To his credit, the rich man is not just thinking about himself.  He begs Abraham to send Lazarus  to his brothers to warn them so that the siblings don’t wind in such vacuous circumstances.  The siblings are people of faith.  Abraham responds, “They have Moses and the prophets; they should listen to them.”  Listening, seeing, feeling: these will be key.  And there will be no errands for the newly comforted Lazarus.

Let’s pause and ask ourselves, “How do I hear Jesus’ story?”

  1.  Did you love this story when you heard it, because the suffering man who died destitute and ignored is finally receiving the loving care, dignity, mercy and communion that God intended for him from the day he was born?   Did you think, “It means God will really set things right in the end!”?
  2. Conversely, did you hear this as a “go to hell” story?  A story of eternal condemnation and punishment for getting it so badly wrong?  A bad news story, something you hope the Bible Study leader will move past quickly?
  3. Or did you feel discomfort, but resolve to explore more deeply what that might mean?

These are very different responses to the same tale.  Whatever perspective we have individually may be a reflection of where we are presently.  If we want a different perspective, we will likely need to risk movement.

Note that before death and after, the “chasm” between the rich man and Lazarus doesn’t really change. It’s just that the experiences of the distance have been reversed! According to Abraham, God doesn’t fix such distances between one another–we do, in life.

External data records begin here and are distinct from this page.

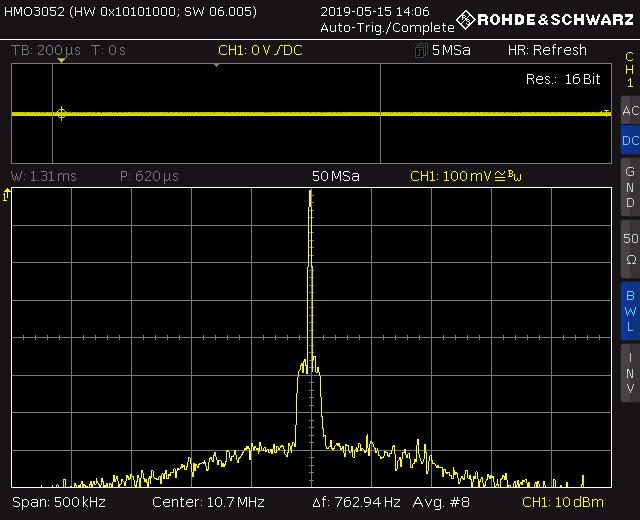Toggle 50 Ω input impedance

(x=629, y=248)
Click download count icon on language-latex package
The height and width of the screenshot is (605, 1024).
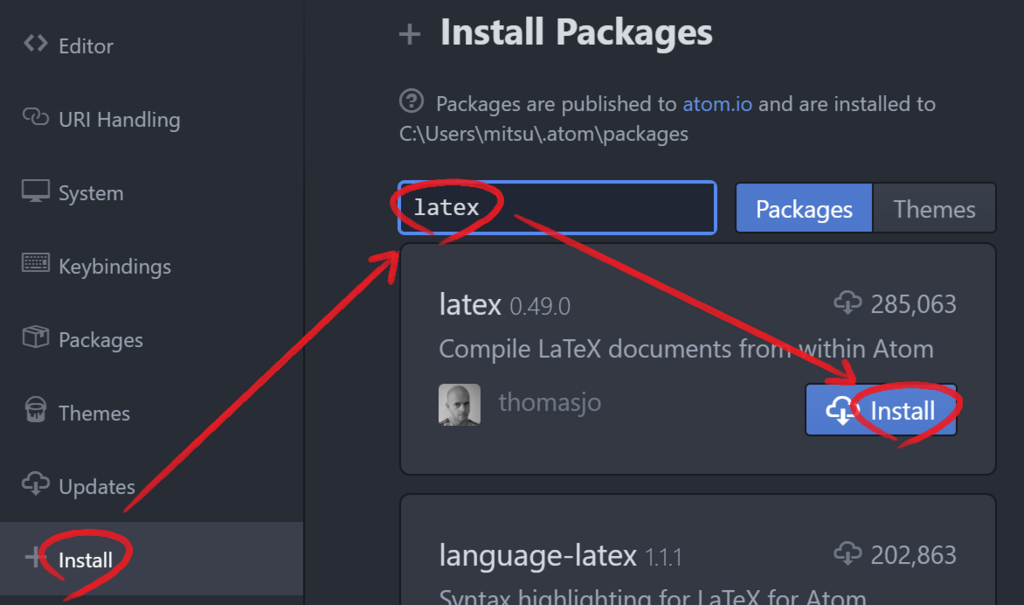[847, 554]
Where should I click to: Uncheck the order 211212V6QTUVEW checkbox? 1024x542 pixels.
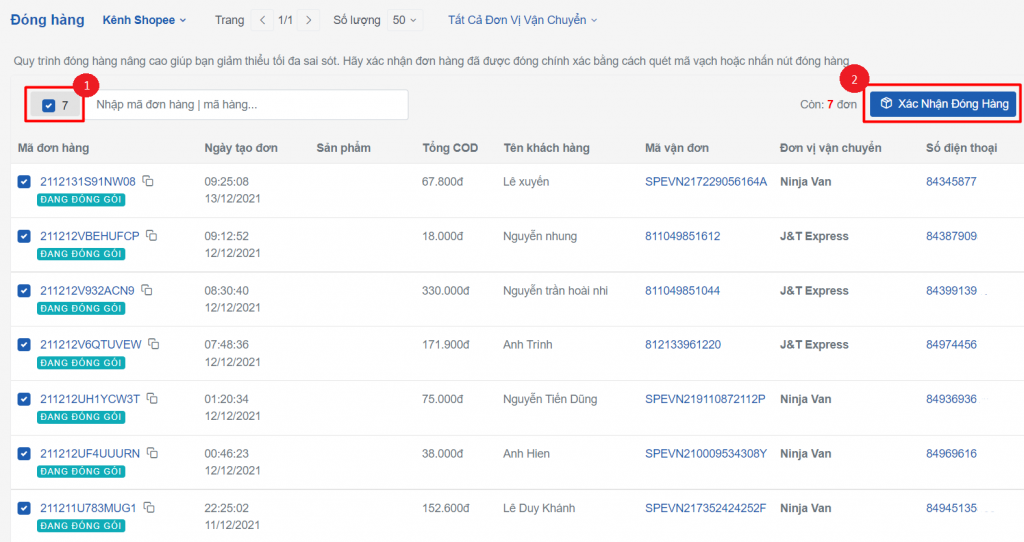(24, 345)
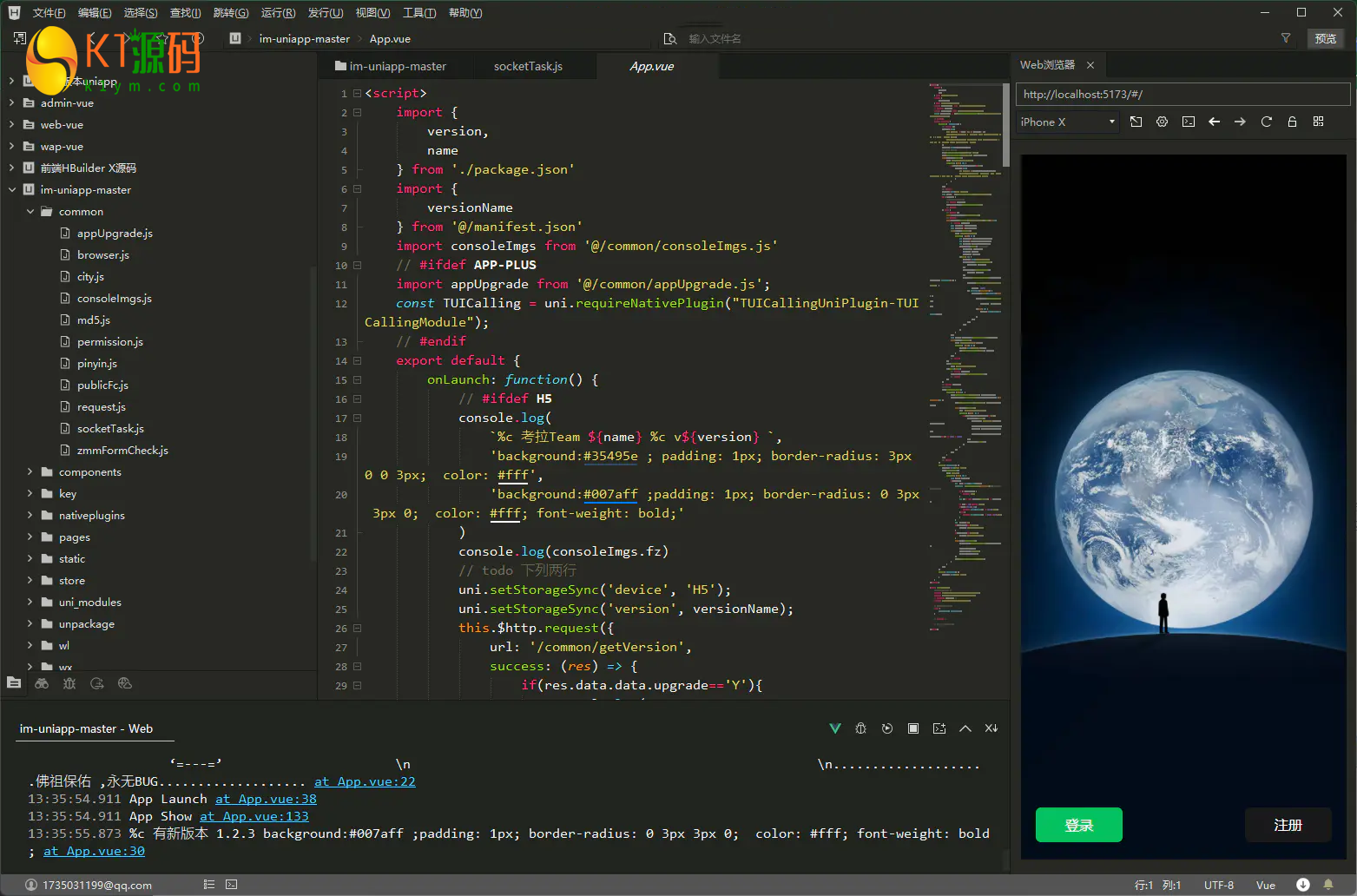Collapse the code fold at line 14
1357x896 pixels.
(357, 361)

I’d like to give the rich man some love. I don’t think he’s heartless.  I suspect the rich man has been giving Lazarus some of the scraps from his table of abundance.  I doubt Lazarus would stay outside the door if it were not the case. Poor people may be poor; they’re not stupid.  Some of the most industrious people I’ve known have been unhoused folk.  They learn the hard work of moving from where they have been sleeping to the places where you might get the meager blessing of a sandwich and a cup of water on Tuesday afternoon, a cup of coffee and a roll on Wednesday, a bowl of soup Friday evening.   Often crossing long distances and multiple neighborhoods.   So maybe the future that God is beckoning us all to is not limited to sharing scraps, but about sharing life, compassion, and reverence.  When Abraham tells the rich man that the chasm remains fixed, that no one can go from there to here, it’s not punishment.  What he’s really saying is this: Once Lazarus is dead, and you are as well, it’s too late for you to open up and change direction and do what is right and good and selfless.  You could have done that at any time while you were alive!  The tragedy is that you didn’t.  Lazarus died from neglect and lack of a real brother or sister.  Like millions of others.  And you, dear child, remained blind to the very end.   Now you can see not only his need but your own.  And it is pretty late.

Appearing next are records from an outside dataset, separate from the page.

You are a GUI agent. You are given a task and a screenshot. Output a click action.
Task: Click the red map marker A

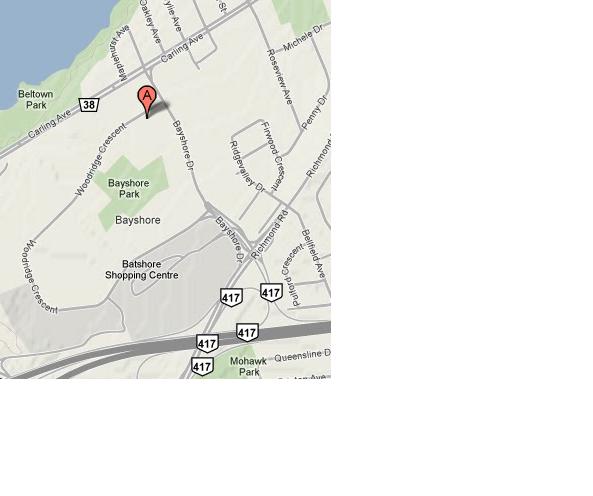147,101
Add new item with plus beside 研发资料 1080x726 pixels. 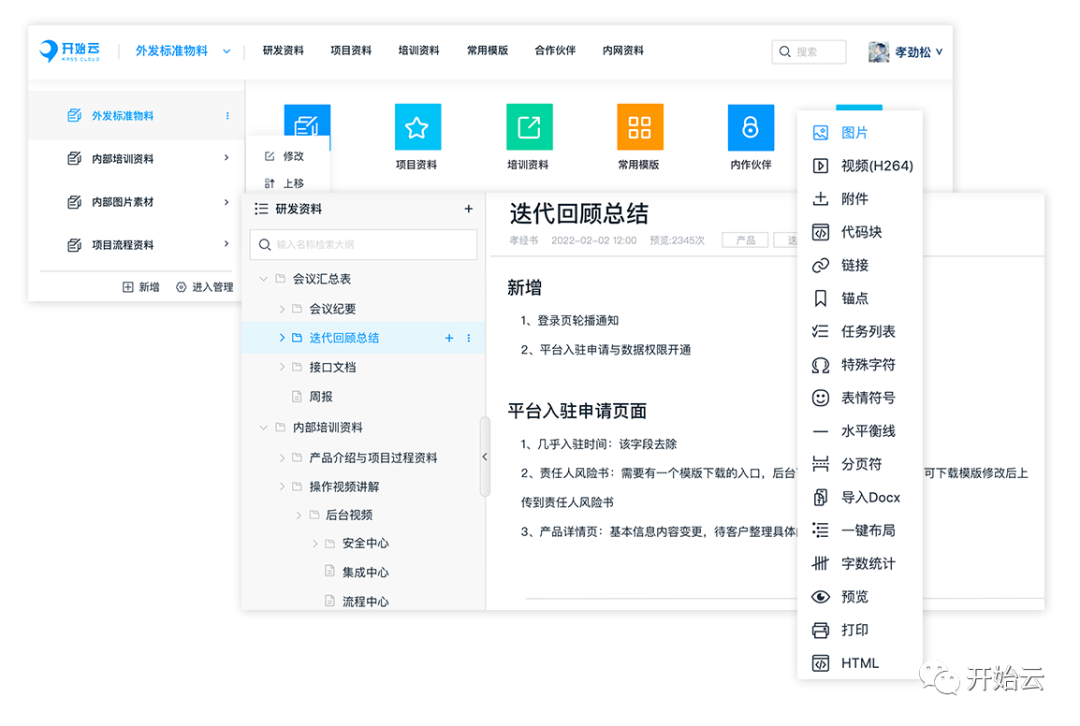(468, 209)
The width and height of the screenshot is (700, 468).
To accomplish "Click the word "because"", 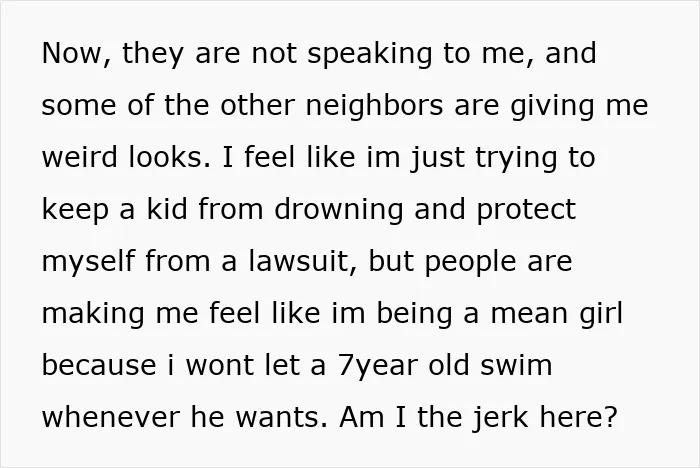I will point(99,365).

The parable is an uncomfortable picture of the world we live in today: its people, its divisions, its suffering and excess.  Its lack of vision.  It becomes a blessing, a for-giveness for Jesus to confront us with the truth.  He trusts us, you and me, to act on the truth he gives us.

The good news is that God cares about all of us; that God is working each and very moment to heal this world and draw all people into the bosom of the Divine.  Such distances continue to remain, sometimes right in our own  neighborhood.  But we can yet live with the kind of intention and newness Jesus opens to us.  We can still cross over those sinful distances from here to there.

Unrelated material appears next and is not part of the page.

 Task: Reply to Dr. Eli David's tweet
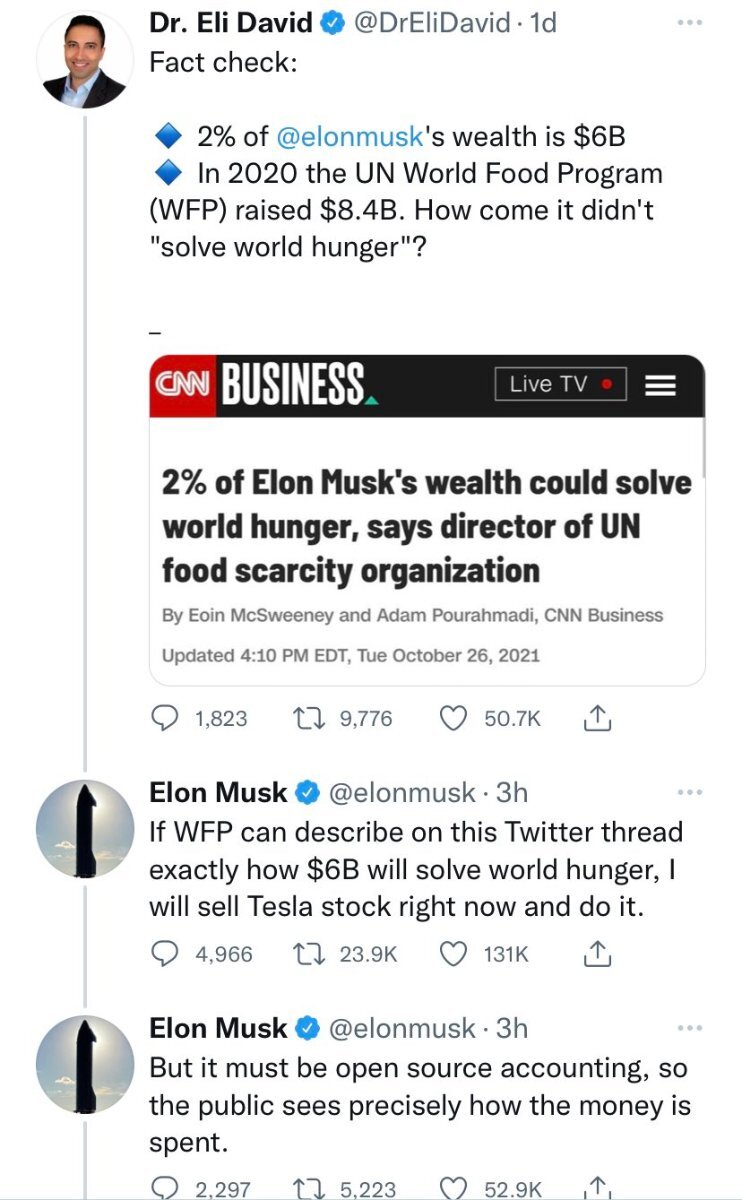163,718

Richard Rohr has said of the Christian church: “We made the teaching of Jesus largely into an evacuation plan for the next world . . . so that we don’t have to take this world seriously–this life, this earth, what’s happening now.”  But that’s everything that is vital, isn’t it?  If a story like this frightens us about our own personal future, making us anxious about “going to heaven” and avoiding damnation, then we are identifying with the rich man, yes?  And misunderstanding God. Lazarus is still of little primary concern; he’s not “us.”  But the church can yet be a prophetic community infused with God’s love and transforming power!

I contend that ultimately this will be a good story, if a difficult one.  It illuminates.  It digs deeper. It fosters sight.   It compassions us.  Spanish/Salvadoran theologian Jon Sobrino,  from whom I have learned much, says that the oppressed are “the mediation of God” because they break down our normal self-interest and humanize us.  We begin asking, “What does it mean to be human with other human beings in the midst of this reality?”  Sobrino adds,  “That’s why those who do approach the poor get the real feeling that it is they who are being converted rather than those to whom they seek to render a service.”

Perhaps there is an offer of new life for the listener.  Salvation can be the healing of my blindness and my culture’s blindness to the reality of a common future of all God’s children, and to the unbroken love of God.  Salvation can mean receiving the assertive, loving care of Jesus for the inner distortion, brokenness, and fear that have previously taken up residence within me. Salvation is discovering the presence of Jesus in any and every person I meet. Salvation is a new conversation.  In the here and now.